A ce moment la rue devient un miroir: de l’autre côté de l’image on voit deux cyclistes, un couple. (Le miroir déforme un peu car il semble que nous avons chacun perdu une dizaine de kilos.) Jean-François et Isabelle viennent de Izmir en vélo. Ils sont français (des vrais! ils voyagent avec des verres (en verre !) dans leurs sacoches parce que les verres en plastique portent atteint au gout du vin, qui fait bien sûr également partie de leur équipement de voyage.) Ils ne sont jamais victimes d’ hôteliers capricieux, de prix exorbitants ou de puces car, en plus des verres, ils voyagent avec leur propre maison en voile : une tente qu’ils monteront ce soir dans le parc municipal, dans l’ombre d’une statue gigantesque d’Atatürk. On les regarde comme nos parents regardaient les Beatles: plein d’admiration parce que la promesse d’un autre monde s’ouvre. En effet, nous avons une tente aussi mais l’unique fois qu’elle a vu la lumière du jour était le jour de l’achat dans notre salon, au grand émerveillement de notre chat. Nous l’avouons : nous sommes des vierges de camping. Mais toujours prêts à tenter une expérience psychédélique.

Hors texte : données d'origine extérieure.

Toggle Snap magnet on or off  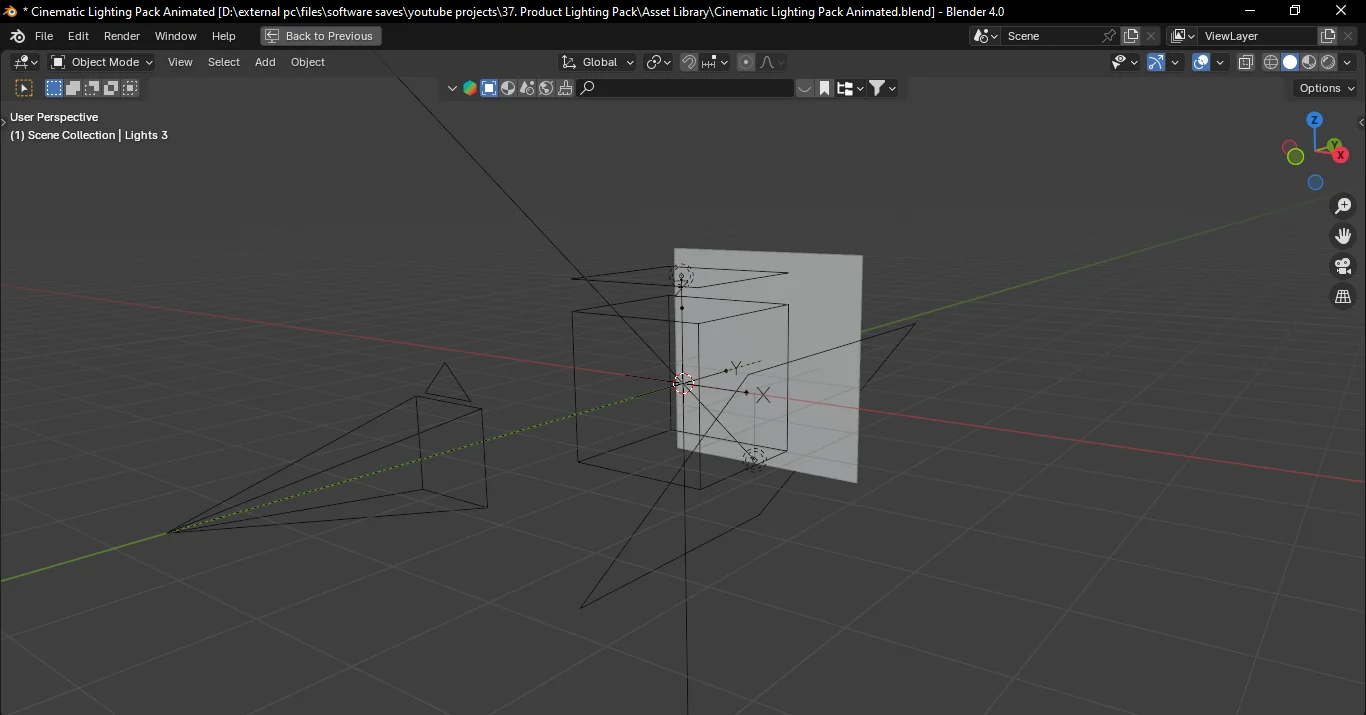(x=689, y=62)
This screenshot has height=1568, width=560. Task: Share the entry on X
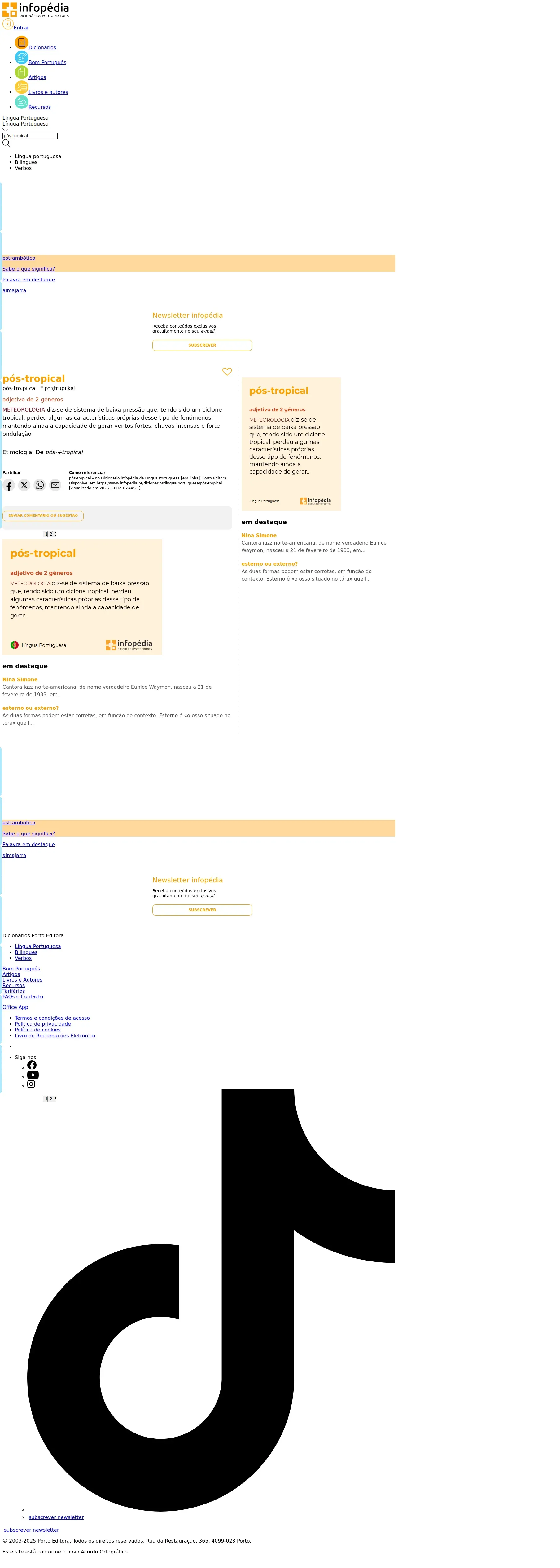(24, 485)
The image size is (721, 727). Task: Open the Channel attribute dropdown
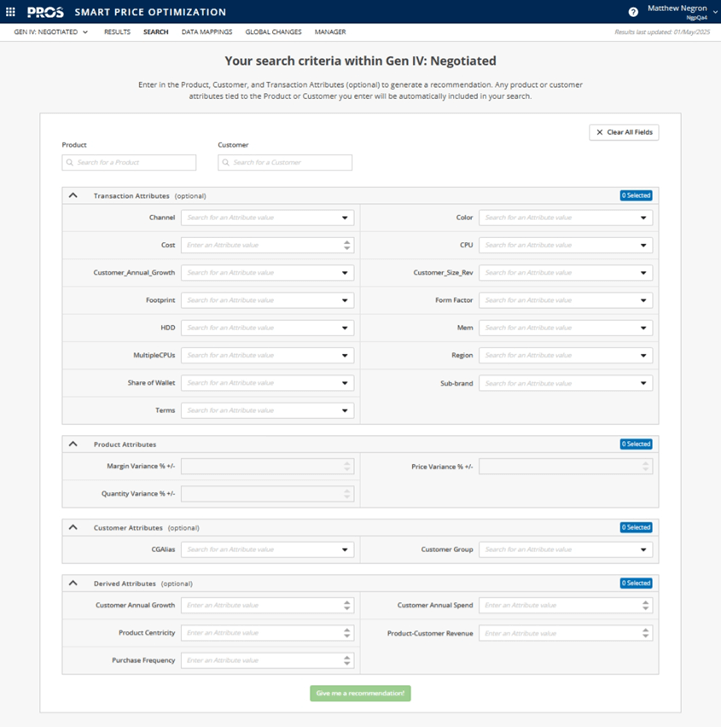[x=346, y=217]
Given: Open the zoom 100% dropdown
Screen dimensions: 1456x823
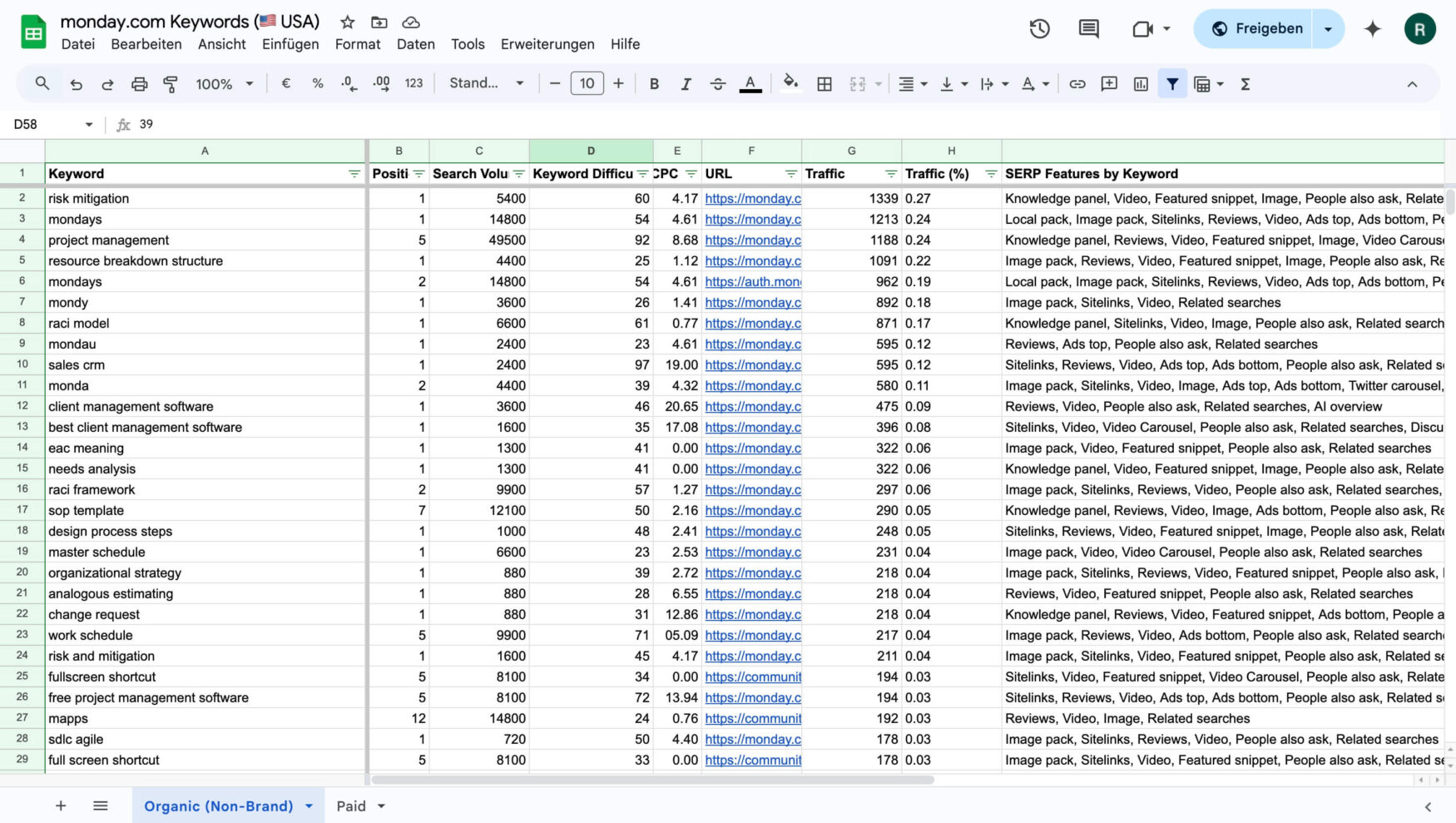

Ce qui suit est une soirée animée par des turcs hyperkinétiques, de l’hospitalité turque mise en œuvre par des français, du yeni raki à côté d’une piscine vide sous une lune presque pleine et une nuit dans notre tente où je deviens un peu Jeanne d’Arc : j’entend des voies et des bruits inquiétants,… quelqu’un qui s’approche (le vent), un loup qui gronde (le photographe qui se retourne dans son sac de couchage), des chiens sauvages dans le loin (des chiens sauvages dans le loin),… Suivi par un petit déjeuner pain frais-chocolat offert par Isabelle, magicienne du camping et Jean-François qui se fait-des-amis-rien-qu’en-regardant-autour-de-lui.
N’oublions pas que nous sommes en Turquie : un passager admire les tentes sous l’arbre et nous apporte une petite table et quatre chaises. Quelqu’un d’autre y dépose un plateau avec du thé et quatre verres. Tout ceci dans le parc municipal, à côté du terrain de foot, dans l’ombre de la statue d’Atatürk, qui vit que c'était bon.
De gauche à droite: amis dans le parc - Rencontre de voyageurs en vélo: Olivier & Elsa et Jean-François & Isabelle et nous - Une première!
(Jean-François et Isa: pour vous en français - excusez-nous les fautes - notre cerveau marche en Turque en ce moment.)